Over the next four years, the Permian alone is projected to produce more oil than any other nation besides Saudi Arabia.
It’s that potential that led to an Exxon-Microsoft partnership aimed at using cloud technology to drill faster and safer.
The largest cloud computing partnership in the industry
Exxon has customarily developed its technologies in-house, but after mediocre returns thus far in the Permian, the oil and gas giant, turned to Microsoft to strike what is believed to be the largest cloud computing partnership in the industry.
Exxon owns 1.6 million acres in the Permian, and Microsoft’s cloud will gather data from its refineries, pipelines, rigs and wells and enable faster action on the part of Exxon employees.
Equipment leaks in remote locations will be detected immediately.

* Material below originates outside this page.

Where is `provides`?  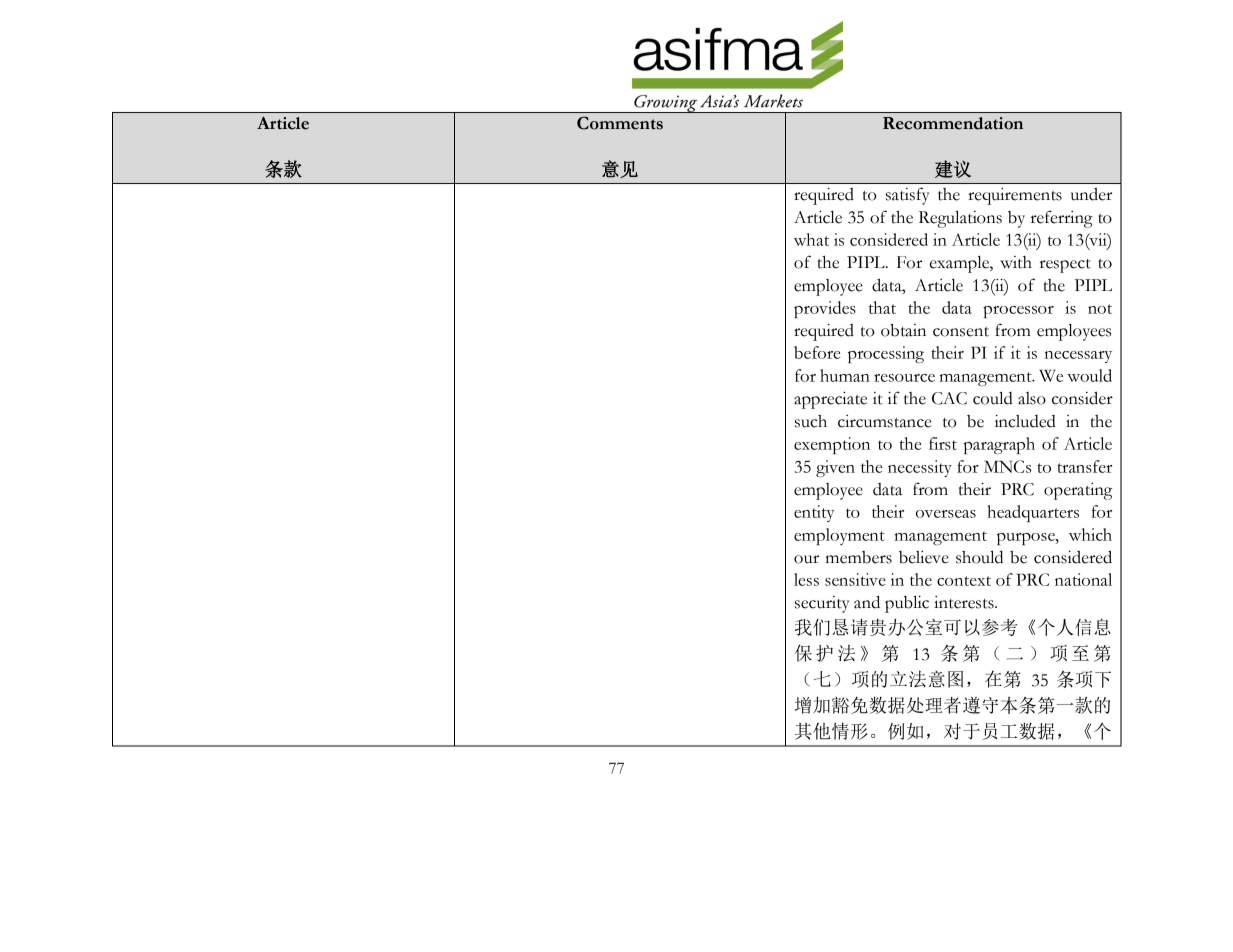
provides is located at coordinates (825, 309).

Artificial intelligence algorithms and mobile field data apps will enable the analysis of drilling data and more efficient decisions to be made regarding where to drill.
In spite of the lucrative potential in the Permian, Exxon’s performance there to date has been disappointing, with a late start in the area.
The company has gradually increased its assets, started to gain momentum and is now poised to accelerate growth and profitability.
Early estimates are that the partnership could increase production by 50,000 barrels per day.
Microsoft also stands to make significant gains.
The tech superpower’s Azure platform was already being used by Chevron as of 2017, and this partnership with Exxon marks another foothold in the oil and gas business.
Microsoft is battling with Amazon Web Services for market share and recently reported $9 billion in revenue thanks to the cloud.
The Exxon-Microsoft partnership holds out the promise of enriching both companies and the American economy, all the while ensuring safer drilling.
Time will tell if that promise is delivered.